-------- Source material --------

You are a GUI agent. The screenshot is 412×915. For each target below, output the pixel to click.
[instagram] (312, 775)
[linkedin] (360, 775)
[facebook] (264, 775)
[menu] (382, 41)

--------

**What to produce:** Nothing may be omitted or altered; reproduce all of the entries.

**Answer area:**
You are a GUI agent. The screenshot is 412×915. For each target below, output the pixel to click.
[instagram] (312, 775)
[linkedin] (360, 775)
[facebook] (264, 775)
[menu] (382, 41)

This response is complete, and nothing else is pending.